Product Analytics event pipeline should be more resilient to Snowplow events that do not match our schema
Summary
An onboarding user tried to send Snowplow-compatible events to the prod-1
collector, without using an SDK. While the event was compliant with Snowplow schemas, Clickhouse – as it currently connects to Kafka to ingest events – got stuck trying to process events that did not match our schema, and therefore all event storage was halted.
Details
Event collection was working normally until an onboarding customer tried sending an event that did not match our schema:
curl -v \
--request POST \
--url https://collector.prod-1.gl-product-analytics.com/com.snowplowanalytics.snowplow/tp2 \
--header 'Content-Type: application/json' \
--data '{
"schema": "iglu:com.snowplowanalytics.snowplow/payload_data/jsonschema/1-0-4",
"data": [
{
"e": "pv",
"url": "https://gitlab.com/groups/namespace3628337/-/epics/5",
"page": "GitLab7",
"aid": "gp-9Xv1xHeFInHNDSqpSEQ",
"eid": "74427589-7c3a-4f56-8193-3e436f1d205b",
"dtm": "1692871226000",
"p": "web",
"uid": "user",
"vid": "2",
"cd": "24",
"vp": "600x400",
"tv": "js-3.6.0"
}
]
}'
This was determined valid and put into the good
Kafka topic in our event collection pipeline. It was then processed through snowplow-enricher
, then placed into the enriched
topic.
Currently, in our Product Analytics stack, Clickhouse subscribes to Kafka topics, and saves them to a table. (This may change with https://gitlab.com/gitlab-org/analytics-section/product-analytics/analytics-stack/-/issues/50+, as the reverse needs to happen, as Clickhouse Cloud cannot connect to Kafka clusters)
Since the snowplow_queue
events table has a specific set of columns, these events deemed "good" were unable to be inserted, as they were missing too much information to be put into the table.
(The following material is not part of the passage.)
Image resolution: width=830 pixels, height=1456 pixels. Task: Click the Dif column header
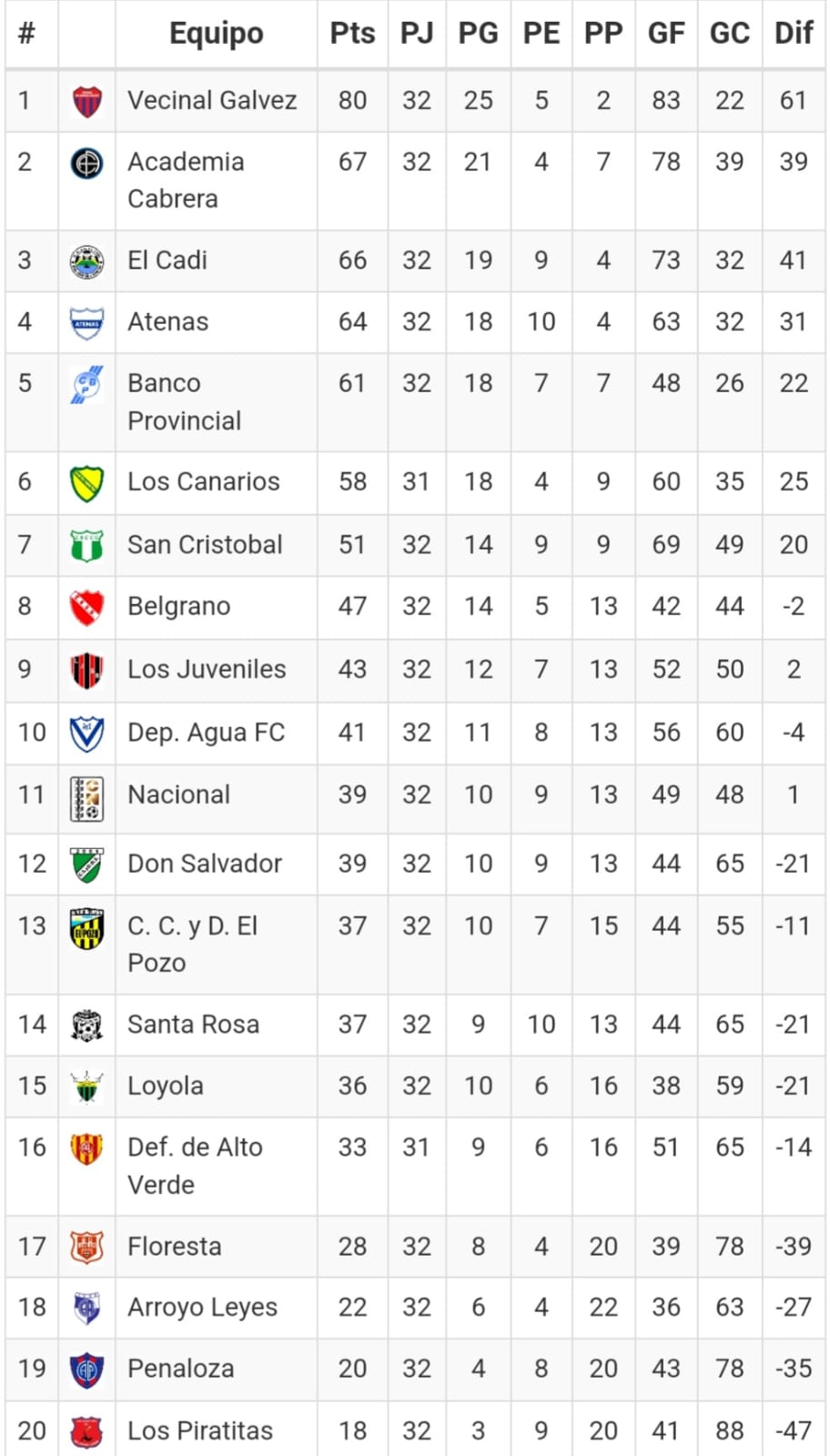793,34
As a result, all event processing stalled from 15:10 to 19:15 UTC, as Clickhouse was unable to move from the problematic events.
By debugging the Clickhouse logs, we were able to identify the problematic offsets in the Kafka logs, and delete the records causing the issue. No other events were lost.
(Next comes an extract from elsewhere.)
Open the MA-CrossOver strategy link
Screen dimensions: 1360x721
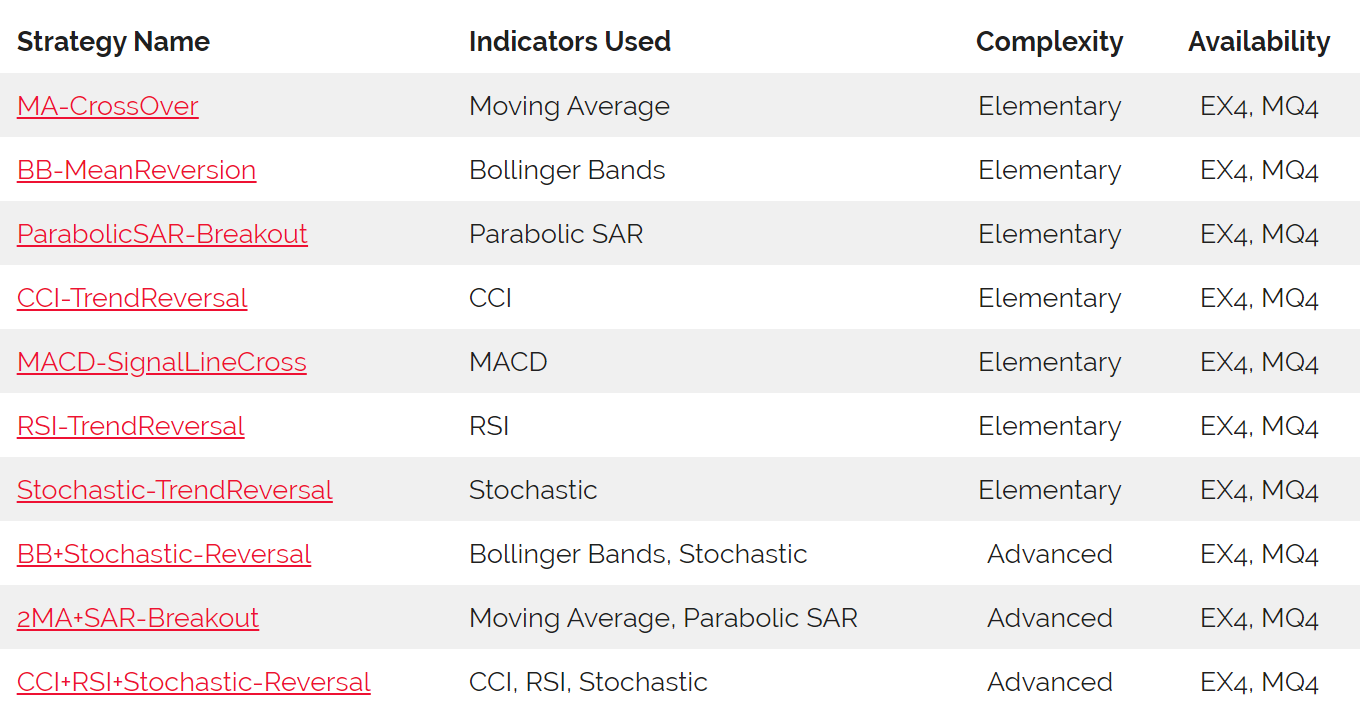pos(108,106)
Since we are planning to support other SDKs that don't have browser-specific properties, we should make sure that inserts should still be able to happen if the schemas do not match exactly.
Proposal
- Make sure Snowplow events are properly categorized into the
bad
andgood
topics. - Ensure compatibility with events sent through any of our other SDKs.
References/Links
- Slack thread of the originating event
-
Slack thread tracking the incident
- The slack thread includes an event dump of the events around the time the pipeline stalled, it's worth noting the
page_view
events were the ones that specifically caused the issue.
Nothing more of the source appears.